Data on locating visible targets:
— BEGIN —

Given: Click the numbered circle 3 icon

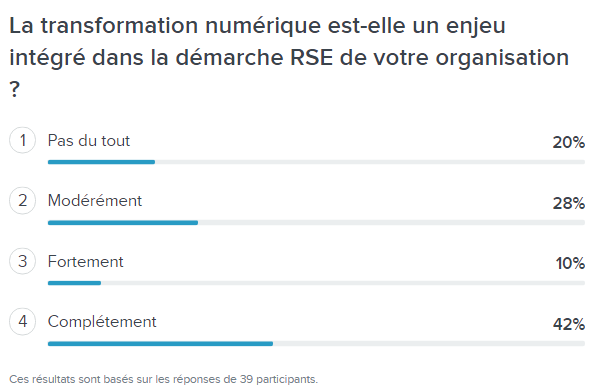Looking at the screenshot, I should [23, 261].
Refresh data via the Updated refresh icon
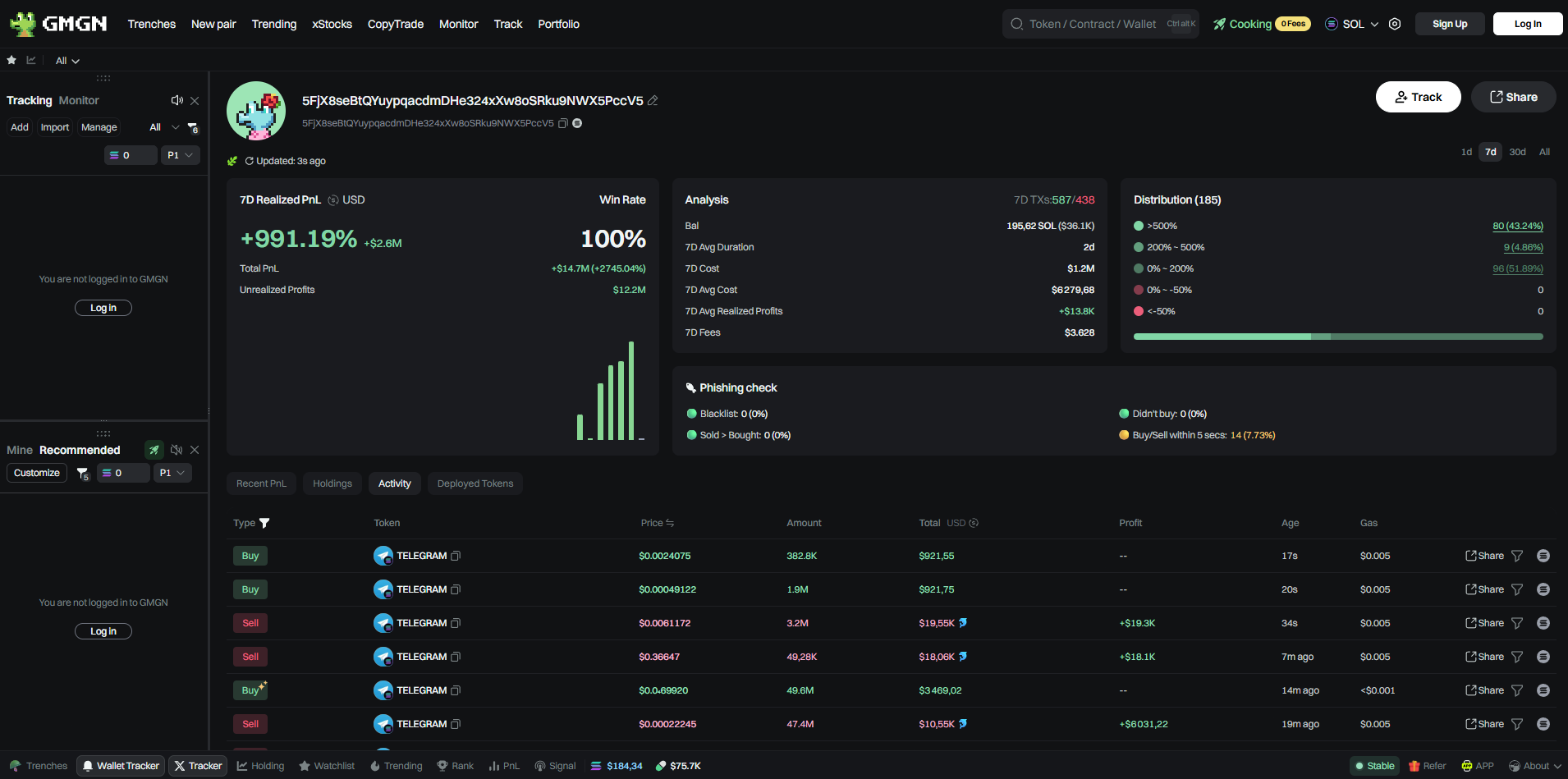The width and height of the screenshot is (1568, 779). [x=249, y=161]
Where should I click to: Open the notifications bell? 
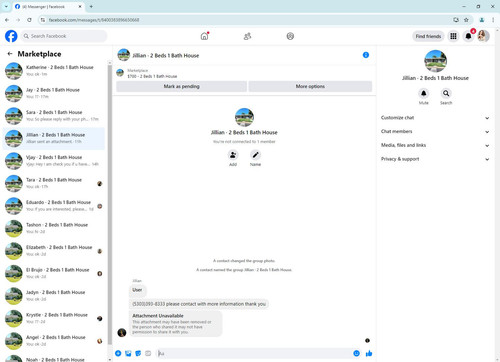(468, 36)
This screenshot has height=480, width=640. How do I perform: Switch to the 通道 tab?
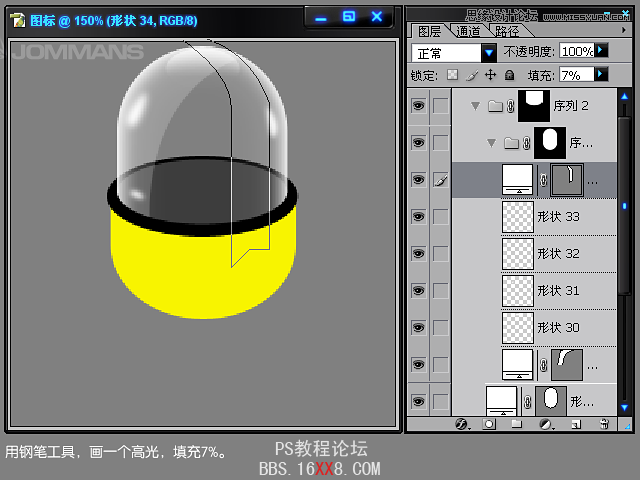(468, 32)
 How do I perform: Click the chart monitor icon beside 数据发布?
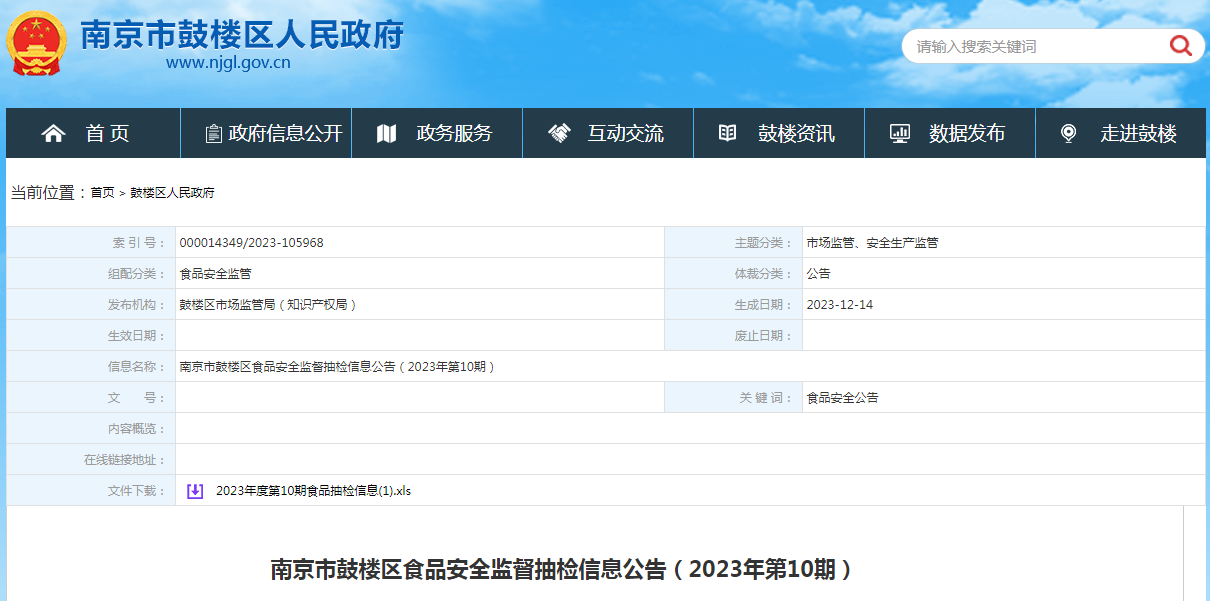tap(900, 133)
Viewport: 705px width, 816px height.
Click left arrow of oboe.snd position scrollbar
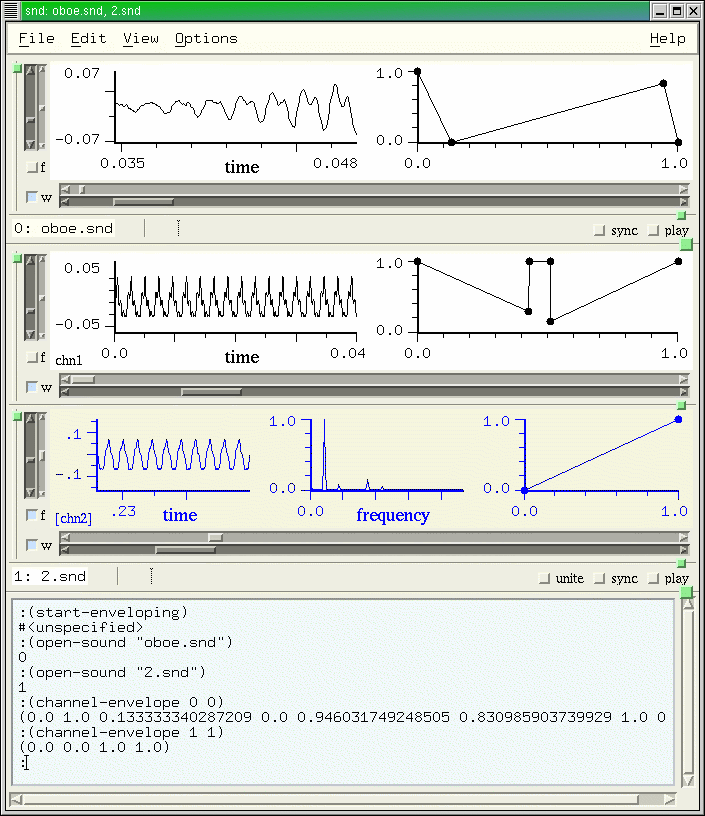[x=65, y=188]
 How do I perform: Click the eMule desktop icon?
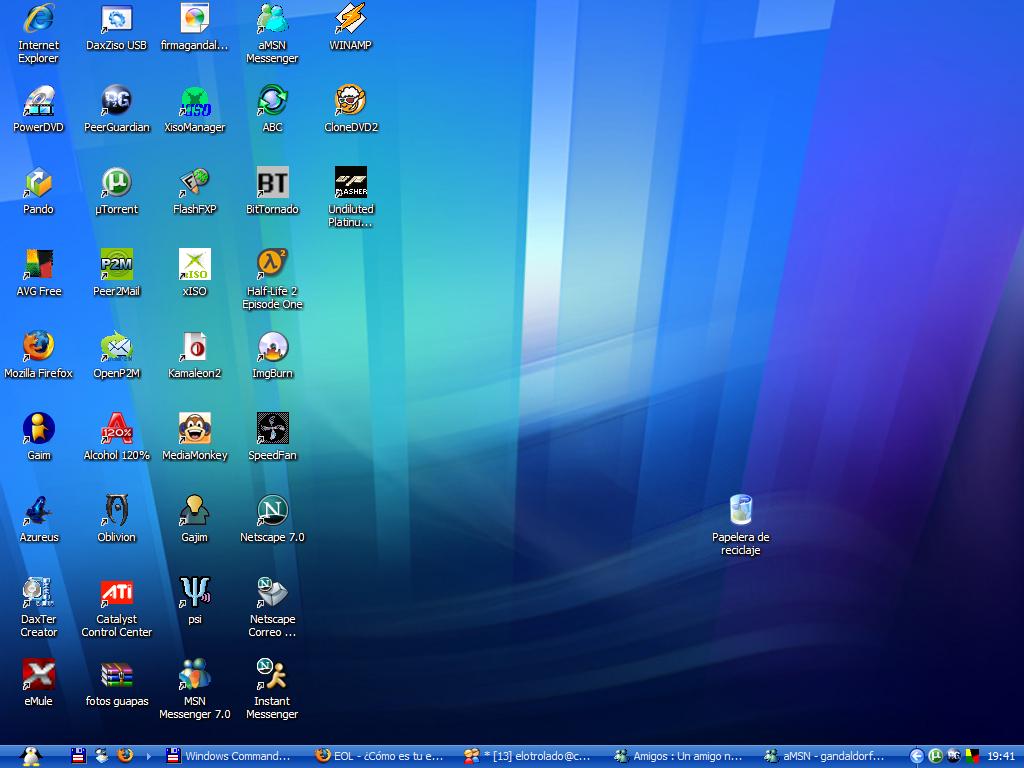coord(38,675)
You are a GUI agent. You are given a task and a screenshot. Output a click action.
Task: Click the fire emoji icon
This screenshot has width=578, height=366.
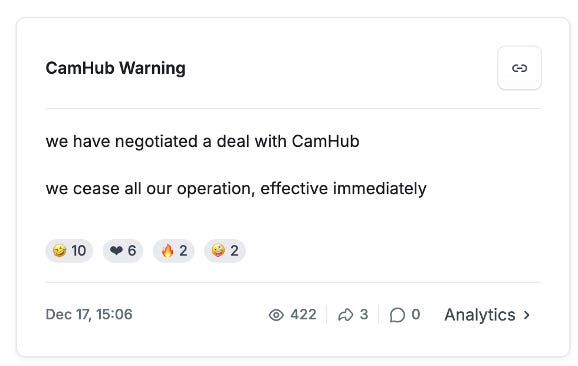coord(167,251)
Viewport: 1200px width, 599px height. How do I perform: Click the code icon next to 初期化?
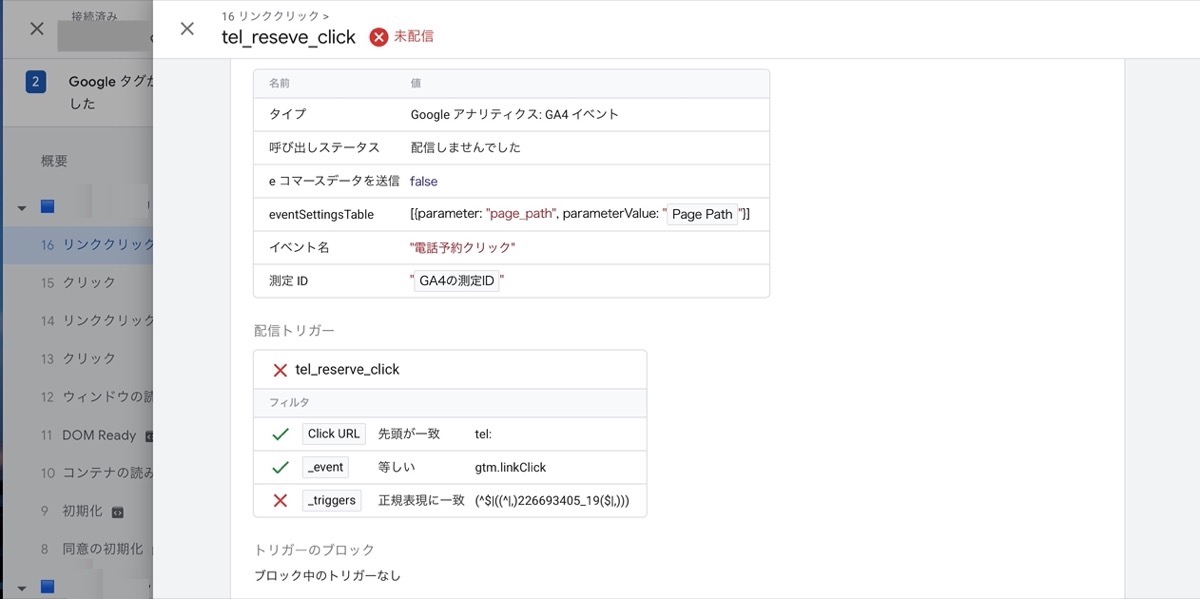[x=117, y=511]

— END —

Aim of the task: Convert the material above into a JSON list of strings, one string per line, skipping blank lines and leaving out the pictures.

Correct response:
[
  "Given: Click the numbered circle 3 icon",
  "Looking at the screenshot, I should [23, 261].",
  "Refresh data via the Updated refresh icon",
  "The width and height of the screenshot is (1568, 779). [x=249, y=161]",
  "Where should I click to: Open the notifications bell? ",
  "(468, 36)",
  "This screenshot has height=480, width=640. How do I perform: Switch to the 通道 tab?",
  "(468, 32)",
  " How do I perform: Click the chart monitor icon beside 数据发布?",
  "tap(900, 133)",
  "Viewport: 705px width, 816px height.",
  "Click left arrow of oboe.snd position scrollbar",
  "[x=65, y=188]",
  " How do I perform: Click the eMule desktop icon?",
  "coord(38,675)",
  "You are a GUI agent. You are given a task and a screenshot. Output a click action.",
  "Task: Click the fire emoji icon",
  "This screenshot has width=578, height=366.",
  "coord(167,251)",
  "Viewport: 1200px width, 599px height. How do I perform: Click the code icon next to 初期化?",
  "[x=117, y=511]"
]